Víctor Gómez Pin
Flaherty hace revivir en nosotros la nostalgia de una naturaleza cuya belleza su cámara crea tanto como ilumina, sin invertir nunca el orden jerárquico que ha de hacer del hombre el centro de nuestra empatía. Nunca he visto imagen más delicadamente expresiva del lazo con los animales que la del bebé de Nanook rodeado de cachorrillos de los mismos canes que utiliza en sus cacerías. Pero en todo momento es patente que la dureza (no forzosamente miseria) de la vida elemental exige que los animales más queridos ocupen un lugar nunca confundido con el lugar del hombre. Esta misma distinción jerarquizada posibilita que el segundo sea eventualmente un protector de los primeros… amenazados en el seno de su propia especie: Nanoook construye un refugio paralelo para los evocados cachorros, evitando así que sean devorados por los canes que, hambrientos, duermen a la intemperie. Sólo en nuestros tiempos es preciso hacer explícita la obviedad de que Nanook no mantiene a los canes en el frío exterior por deseo, sino por necesidad. Necesidad que exige en ocasiones confrontarse a ellos y reducirlos. Tremendas son las imágenes en las que, mientras Nanook les arroja los despojos de la presa que los hombres han comido, los perros dan signos de rebeldía y la tensión contagiosa del cazador parece traducirse en un temblor de la cámara.

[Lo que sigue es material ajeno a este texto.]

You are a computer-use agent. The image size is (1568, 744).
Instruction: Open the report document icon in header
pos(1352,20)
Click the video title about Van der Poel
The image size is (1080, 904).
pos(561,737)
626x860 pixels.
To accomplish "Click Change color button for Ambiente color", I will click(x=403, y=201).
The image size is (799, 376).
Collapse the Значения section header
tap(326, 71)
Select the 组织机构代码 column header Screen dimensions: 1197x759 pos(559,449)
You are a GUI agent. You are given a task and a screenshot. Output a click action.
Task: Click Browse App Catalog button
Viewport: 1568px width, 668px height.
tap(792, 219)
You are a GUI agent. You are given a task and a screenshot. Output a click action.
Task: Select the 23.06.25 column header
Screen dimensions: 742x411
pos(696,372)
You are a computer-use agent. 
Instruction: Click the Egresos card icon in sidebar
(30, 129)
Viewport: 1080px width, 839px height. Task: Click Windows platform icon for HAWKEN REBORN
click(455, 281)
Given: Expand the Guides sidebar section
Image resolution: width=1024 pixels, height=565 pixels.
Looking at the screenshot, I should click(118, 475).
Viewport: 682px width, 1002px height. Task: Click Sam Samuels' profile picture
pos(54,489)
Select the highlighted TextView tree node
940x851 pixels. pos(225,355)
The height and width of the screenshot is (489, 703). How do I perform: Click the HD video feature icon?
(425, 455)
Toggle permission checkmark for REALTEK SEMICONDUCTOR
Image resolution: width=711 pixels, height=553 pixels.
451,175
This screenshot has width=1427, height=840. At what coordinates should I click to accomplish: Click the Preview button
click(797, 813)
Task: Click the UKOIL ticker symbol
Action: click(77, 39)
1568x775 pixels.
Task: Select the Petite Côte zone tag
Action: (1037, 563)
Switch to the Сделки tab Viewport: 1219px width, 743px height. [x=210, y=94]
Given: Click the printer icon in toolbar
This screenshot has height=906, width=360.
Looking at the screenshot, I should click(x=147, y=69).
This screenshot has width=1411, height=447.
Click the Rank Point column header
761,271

El sabio equilibrio entre fascinación por la naturaleza (pocas veces se han logrado imágenes tan bellas de paisajes inhóspitos) y reconocimiento de su necesaria subordinación a la vida del hombre hace de "Nanook el esquimal" no sólo un testimonio humanista sino, de hecho, profunda y auténticamente ecológico, que debería constituir un instrumento en la educación general. Temo que lo impida esa "ternura común" que aspira a la existencia de las cosas naturales, de la vida y hasta del lenguaje sin el inevitable precio de la polaridad y la contradicción.